- [Problem details] All lines from the one containing "Herb's Pickled Sausages (737, 151)" through the end of the data below are to be transcribed exactly. Leave out the rest.

- [Records provided]

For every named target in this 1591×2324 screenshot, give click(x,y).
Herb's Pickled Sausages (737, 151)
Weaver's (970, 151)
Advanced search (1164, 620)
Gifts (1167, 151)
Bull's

- [Task answer]
Herb's Pickled Sausages (737, 151)
Weaver's (970, 151)
Advanced search (1164, 620)
Gifts (1167, 151)
Bull's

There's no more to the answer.